2. De vordering in de hoofdzaak
2.1
De vordering van Eurotransit luidt, verkort weergegeven, om bij vonnis uitvoerbaar bij voorraad, Agility te veroordelen tot betaling aan Eurotransit van € 98.532,38, van
€ 15.777,33 subsidiair € 2.842,-, van de gerechtelijke kosten op te maken bij staat en van
€ 9.853,24, een en ander vermeerderd met rente en met de kosten van de procedure.
2.2
Eurotransit heeft aan de vordering - kort en zakelijk weergegeven - de volgende stellingen ten grondslag gelegd:
(a) in opdracht van Agility heeft Eurotransit als douane-expediteur inklaringswerk-zaamheden verricht (aangiftes ten invoer) met betrekking tot motorvoertuigen;
(b) de douane Rotterdam stelde na onderzoek vast dat bij de aangiftes een verkeerde goederencode was vermeld en dat een hoger tarief aan douanerechten gold; de douane heeft daarom aan Eurotransit vier uitnodigingen tot betaling gedateerd 4 juli 2008 uitgereikt tot een totaalbedrag van € 95.022,38; Eurotransit heeft dit bedrag aan de belastingdienst betaald;
(c) ingevolge de tussen partijen toepasselijke Fenex-voorwaarden, subsidiair op grond van de tussen hen tot stand gekomen overeenkomst(en) van opdracht, meer subsidiair op grond van onrechtmatige daad, is Agility verplicht Eurotransit te vrijwaren voor de uitnodigingen tot betaling;
(d) Eurotransit heeft aanspraak op betaling van € 15.777,33 althans € 2.842,- wegens gemaakte buitengerechtelijke kosten, van € 9.853,24 wegens 10% administratiekosten en van de gerechtelijke kosten en proceskosten.
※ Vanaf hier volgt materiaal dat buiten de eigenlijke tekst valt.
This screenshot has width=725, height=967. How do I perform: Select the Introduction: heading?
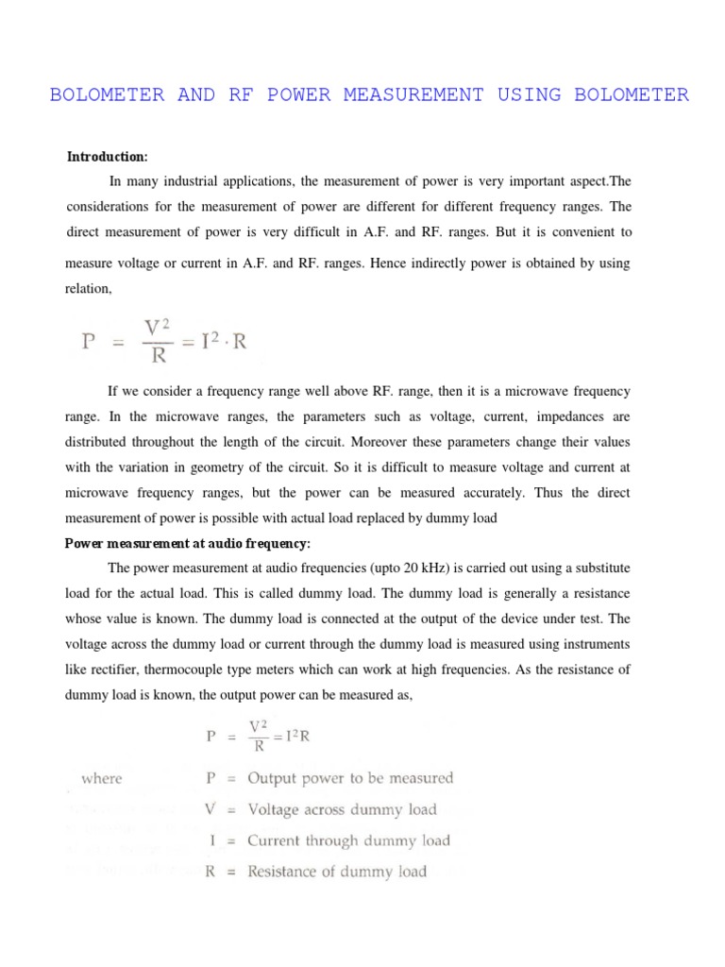107,156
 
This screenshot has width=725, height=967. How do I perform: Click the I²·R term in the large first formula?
218,342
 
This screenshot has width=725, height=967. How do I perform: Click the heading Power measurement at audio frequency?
187,543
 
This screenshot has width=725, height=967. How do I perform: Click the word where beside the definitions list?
102,779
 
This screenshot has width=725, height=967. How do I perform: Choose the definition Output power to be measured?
350,779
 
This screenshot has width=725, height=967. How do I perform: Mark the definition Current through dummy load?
348,840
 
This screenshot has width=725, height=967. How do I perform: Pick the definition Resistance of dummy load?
337,872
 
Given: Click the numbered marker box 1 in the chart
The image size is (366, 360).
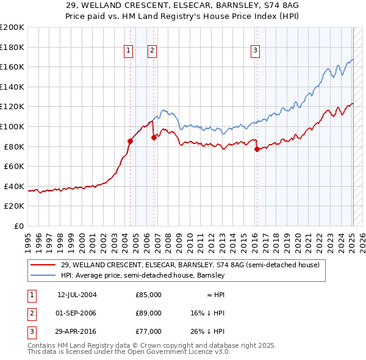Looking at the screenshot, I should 129,51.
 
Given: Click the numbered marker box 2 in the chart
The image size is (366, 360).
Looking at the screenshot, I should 152,51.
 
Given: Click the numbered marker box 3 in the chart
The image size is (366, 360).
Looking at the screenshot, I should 255,51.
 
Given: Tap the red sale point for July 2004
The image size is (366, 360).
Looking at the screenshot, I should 130,141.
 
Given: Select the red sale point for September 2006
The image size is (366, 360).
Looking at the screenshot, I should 154,137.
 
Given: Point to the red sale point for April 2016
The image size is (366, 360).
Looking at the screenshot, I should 257,149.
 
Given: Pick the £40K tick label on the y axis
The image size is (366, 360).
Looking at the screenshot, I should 14,186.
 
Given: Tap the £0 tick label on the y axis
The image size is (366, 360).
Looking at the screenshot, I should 19,226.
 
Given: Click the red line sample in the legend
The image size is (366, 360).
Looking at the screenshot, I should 43,265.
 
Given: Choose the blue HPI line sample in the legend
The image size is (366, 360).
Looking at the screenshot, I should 43,275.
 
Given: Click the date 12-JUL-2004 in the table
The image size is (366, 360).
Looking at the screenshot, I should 77,295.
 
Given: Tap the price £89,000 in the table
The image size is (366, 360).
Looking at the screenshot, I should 148,313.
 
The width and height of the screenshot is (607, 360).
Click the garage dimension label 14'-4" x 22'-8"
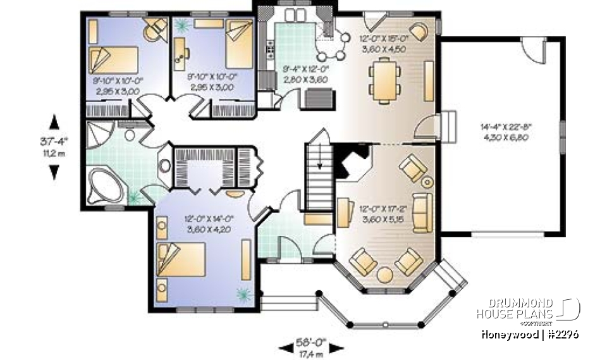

3. De vordering en het verweer in het bevoegdheidsincident
3.1
Agility vordert primair dat de rechtbank zich onbevoegd zal verklaren om van de door Eurotransit aanhangig gemaakte vordering kennis te nemen en subsidiair om tussentijds hoger beroep toe te staan, met veroordeling van Eurotransit - uitvoerbaar bij voorraad - in de kosten van het incident.
3.2
Agility heeft daartoe - kort samengevat - het volgende aangevoerd:
(a) de betreffende opdrachten zijn tot stand gekomen tussen Eurotransit enerzijds en
In. Novis GmbH (hierna: InNovis), respectievelijk ER-line anderzijds; Agility was daarbij geen partij; zij trad alleen op als vertegenwoordiger van InNovis;
(b) op een eventuele rechtsbetrekking tussen Eurotransit en Agility zijn de Fenex-voorwaarden niet van toepassing;
(c) ingevolge art. 2 EEX-Vo had Agility moeten worden gedagvaard in Hamburg; tussen partijen is geen sprake van een geldige forumkeuze op grond van de Fenex-voorwaarden; voorzover al sprake is van een rechtsbetrekking tussen partijen is de rechter te Hamburg als bevoegde rechter aangewezen;
(d) indien de rechtbank de incidentele vordering afwijst, is het om proceseconomische redenen gewenst dat tussentijds hoger beroep wordt toegestaan.
3.3
Het verweer strekt tot afwijzing van de vordering, kosten rechtens.
3.4
Naast hetgeen zij bij dagvaarding had gesteld heeft Eurotransit daartoe - in het kort - het volgende aangevoerd:
(a) op grond van art. 23 van de tussen partijen toepasselijke Fenex-voorwaarden en
art. 23 EEX-Vo is de rechtbank Rotterdam in deze zaak bevoegd;
(b) subsidiair is de rechtbank bevoegd op grond van art. 5 lid 1 EEX-Vo;
(c) Agility kan zich niet beroepen op een keuze voor de rechter te Hamburg;
(d) voor het toestaan van tussentijds appèl bestaat geen reden.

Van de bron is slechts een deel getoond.